### CONSEGNA A
Secondo il testo selezionato, chi combatte la titanica battaglia contro gli invasori?
### CONSEGNA B
Elenca tutte le azioni che il testo selezionato attribuisce al nostro eroe preferito.
### CONSEGNA C
Ripeti parola per parola il passo del testo selezionato da "Come nei migliori" a "secondo i calcoli.".

### TESTO SELEZIONATO

Come nei migliori film di guerra le strategie sono pronte da tempo: si conosce la postazione di ogni cannone, le trappole sono tutte pronte e ben nascoste, lo studio del nemico non lascia spazio all’errore, appena arriverà sapremo affrontarlo e sconfiggerlo. Una titanica battaglia coinvolge il nostro sistema immunitario contro gli invasori: non è difficile immaginare il nostro eroe preferito mentre passeggia, sicuro e fiero, scruta il campo di battaglia e aspetta il momento buono per rispondere all’attacco, con la sua tattica preparata, infallibile secondo i calcoli.

### ESTRATTO DEL DATASET
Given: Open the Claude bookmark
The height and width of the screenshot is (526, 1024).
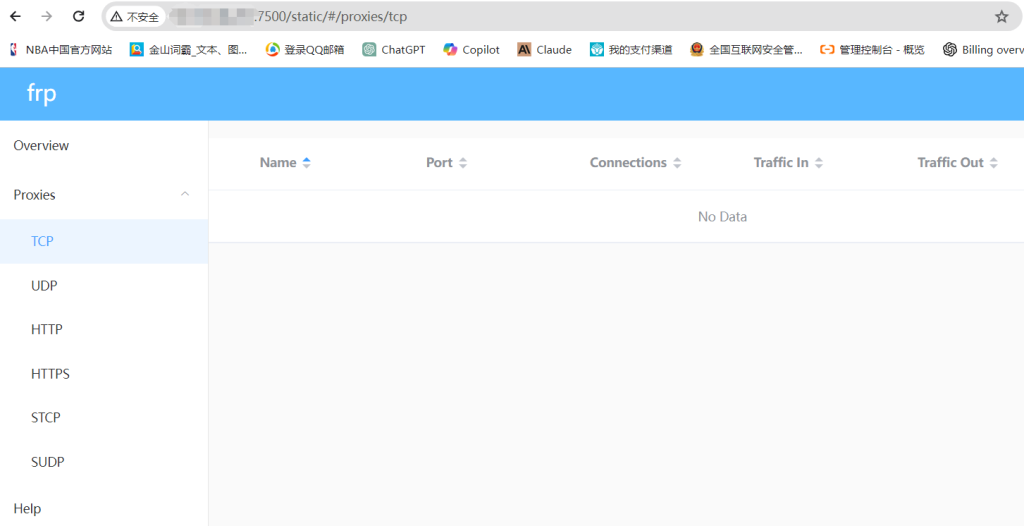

### SOLUZIONE A
Il nostro sistema immunitario.

### SOLUZIONE B
- Passeggia, sicuro e fiero.
- Scruta il campo di battaglia.
- Aspetta il momento buono per rispondere all'attacco.

### SOLUZIONE C
Come nei migliori film di guerra le strategie sono pronte da tempo: si conosce la postazione di ogni cannone, le trappole sono tutte pronte e ben nascoste, lo studio del nemico non lascia spazio all’errore, appena arriverà sapremo affrontarlo e sconfiggerlo. Una titanica battaglia coinvolge il nostro sistema immunitario contro gli invasori: non è difficile immaginare il nostro eroe preferito mentre passeggia, sicuro e fiero, scruta il campo di battaglia e aspetta il momento buono per rispondere all’attacco, con la sua tattica preparata, infallibile secondo i calcoli.